Basis: 1997: Personally transported chromium/arsenic-laden hazardous wood ash in his pickup truck for illegal home disposal. Pled no contest to 15 felony counts, fined $1.7M. Repeat offense — 1994 civil judgment of $160K for same conduct. 2005: Menards Eau Claire distribution center illegally discharged solvents, oil, and chemical waste into a Chippewa River tributary for two years (2001-2003). Pled guilty. Fined $2M+. Menard Inc. had more DNR violations than any other Wisconsin company.
02
×2 countsDeliberate Suppression of Workplace Safety
10 – 25 years per count = 20–50 years
Statute: Knowing rejection of safety measures in exchange for productivity or profit, resulting in documented worker deaths or serious injuries at scale.

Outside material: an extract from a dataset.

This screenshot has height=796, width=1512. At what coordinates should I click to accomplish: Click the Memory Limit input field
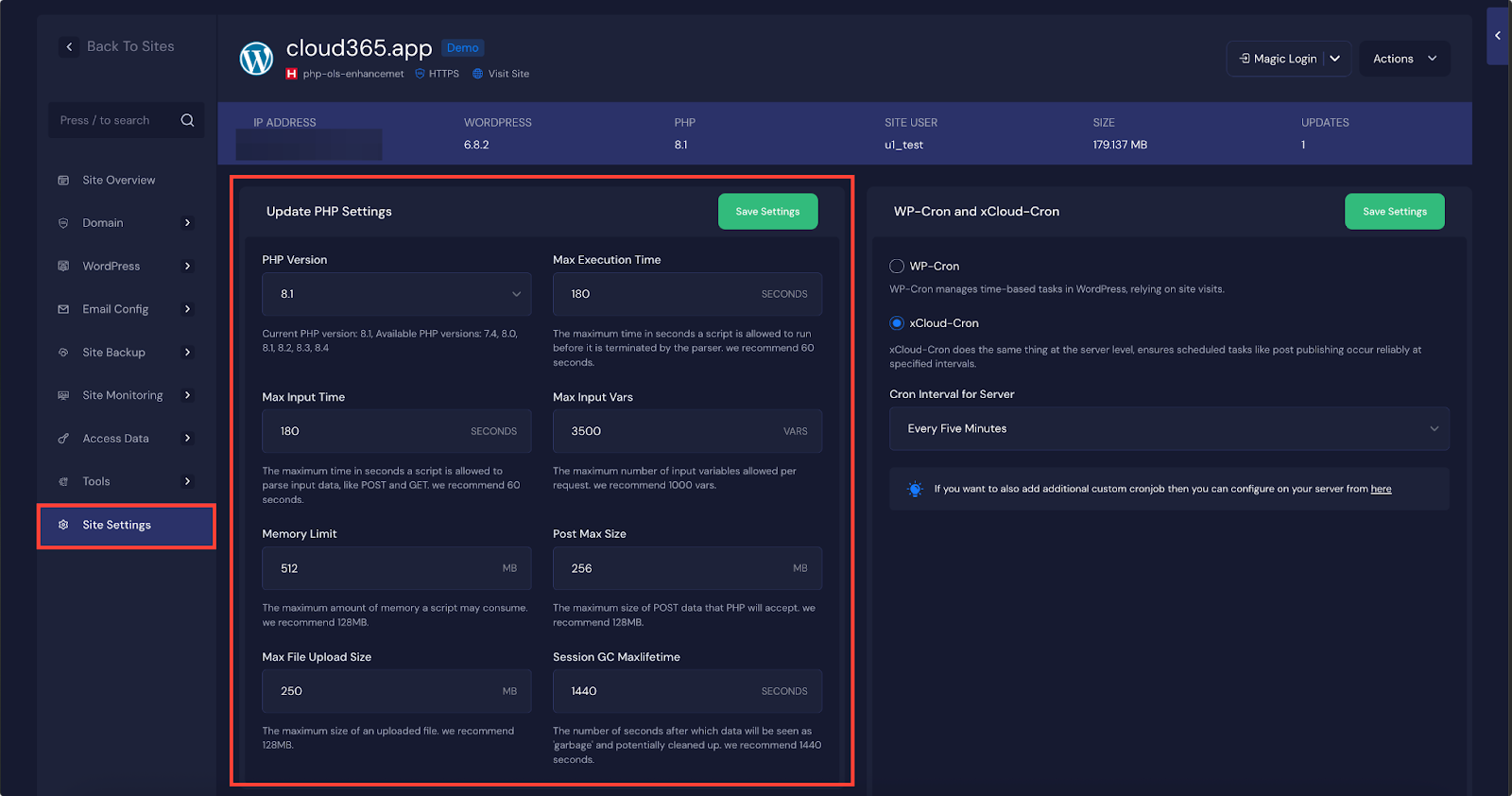[387, 568]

Basis: Two Minnesota workers killed in four years in forklift incidents at Menards stores (2017: 27-year-old killed; 2021: 19-year-old trainee crushed by collapsing lumber). Evidence showed Menard failed to certify, train, or supervise temporary forklift operators. $12.3M+ in OSHA penalties across 90 citation records since 2000. $5.5M jury verdict in separate workplace injury case.
03
Dark Money Electoral Interference
5 – 15 years
Statute: Funding political campaigns through non-disclosed intermediary organizations designed to conceal donor identity and circumvent campaign finance law.
Basis: $1.5M secretly funneled to Wisconsin Club for Growth in 2011-2012 to support Scott Walker during his recall election. Uncovered in the John Doe criminal investigation into Walker campaign coordination. Menard received $1.8M in tax credits from WEDC (an agency Walker personally chaired) after Walker won. Walker's DNR scaled back enforcement actions that had cost Menard millions in fines. Charles Koch cited Menard as one of 32 individuals giving $1M+ to Koch dark-money networks in the same cycle.
04
Regulatory Capture
10 – 20 years
Statute: Systematic use of financial, political, or revolving-door leverage to reduce the enforcement effectiveness of regulatory bodies — including engineering settlements and fines that represent a negligible fraction of revenue from the penalized conduct, thereby institutionalizing impunity.
Basis: After funding Walker's recall victory, Walker's DNR appointees eliminated the pattern of million-dollar-plus fines Menards had faced under prior governors. Walker's WEDC (which Walker personally chaired) awarded Menards $1.8M in tax credits. Direct causal chain: fund the governor, buy the regulator, eliminate your compliance costs.
05
×2 countsWage Theft
5 – 10 years per count = 10–20 years
Statute: Systematic withholding, diversion, or underpayment of wages, tips, or benefits in documented amounts exceeding $1 million in aggregate.
Basis: Multi-state class actions: Menards required hourly workers to attend mandatory meetings and In-Home Training off-clock without pay; forced workers to clock out for sub-20-minute breaks while remaining at stations. 2024 (Minnesota): Department of Labor found Menards deducted wages 103 separate times from an employee for legally protected breastfeeding time on the clock, then suspended her for speaking up. Consent order required back wages, damages, and $15K penalty.
Total sentence
65–155 years
That is
0.8–2.0 life sentences
(using 78 years as one life)
At $1 million per day
John Menard Jr's fortune would last 63 years
0.8 lifetimes of luxury — before running out.
These are moral charges, not legal ones. The actual legal system has not — and will not — bring them.